En lo alto de la colina, próximo al muro occidental Aníbal recibió la noticia de la llegada de los escorpiones, enormes máquinas que a modo de gigantescas hondas podían lanzar rocas hasta a quinientos pasos de distancia. Los cartagineses las emplazaron detrás de las catapultas, bien lejos del alcance de las armas arrojadizas de los defensores de la ciudad.

Desde el mar, Valerio Flaco y Quinto Baebio vieron cómo una lluvia de gigantescas piedras caía sobre Sagunto. Aquella fortaleza no podría resistir mucho tiempo. Ordenaron acelerar el ritmo de los remeros. Debían llegar a Cartago cuanto antes.

Los saguntinos asistieron aterrorizados a la lluvia de rocas que esta vez no sólo caía sobre el muro, sino que con la enorme potencia de las nuevas máquinas que había traído el enemigo, con frecuencia alcanzaba casas y edificios del centro mismo de la ciudad. El pánico se apoderaba de toda la población y el desánimo empezaba a reinar en sus corazones. No obstante, no estaba todo perdido. El muro occidental seguía resistiendo y los cartagineses no podían acercarse por otros lados por lo inaccesible y abrupto del terreno. Sacaron entonces su última arma de defensa: la falárica[*]. Una especie de catapulta diseñada para lanzar a mil pasos no rocas, sino jabalinas con puntas de hierro y lanzas incandescentes. La llevaron al sector occidental y desde detrás de los muros empezaron a arrojar jabalinas, modificando el tiro en función de las instrucciones que los observadores de las torres iban haciendo a partir de donde había caído el proyectil anterior.
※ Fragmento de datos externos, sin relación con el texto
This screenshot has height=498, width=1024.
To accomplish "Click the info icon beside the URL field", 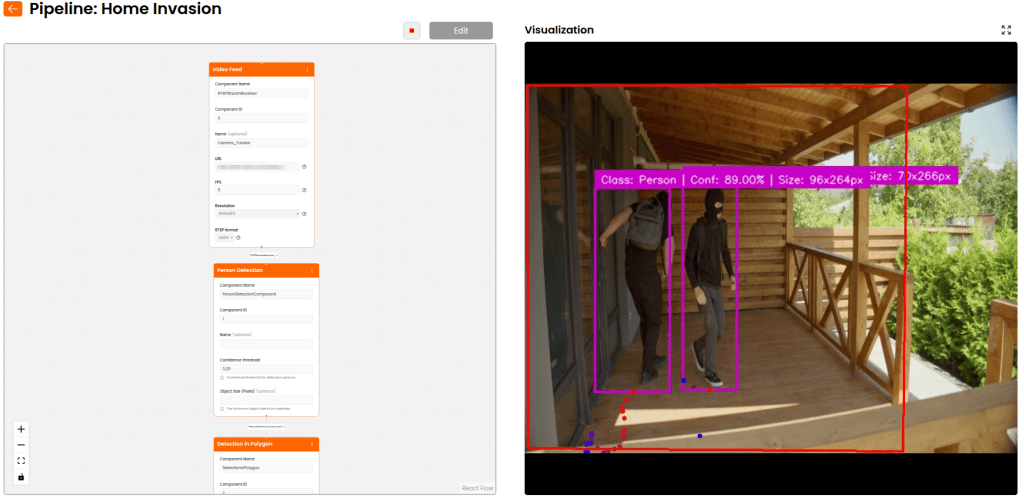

Centraron sus objetivos en los soldados cartagineses que manipulaban las catapultas y los temibles escorpiones. Los observadores escudriñaban el horizonte para determinar bien la dirección en que debía orientarse la falárica. Al atardecer su labor se hacía casi imposible por la luz del sol de poniente; los ojos les lloraban, pero aun así seguían en sus puestos con determinación, aun a riesgo de quemar la retina de sus ojos.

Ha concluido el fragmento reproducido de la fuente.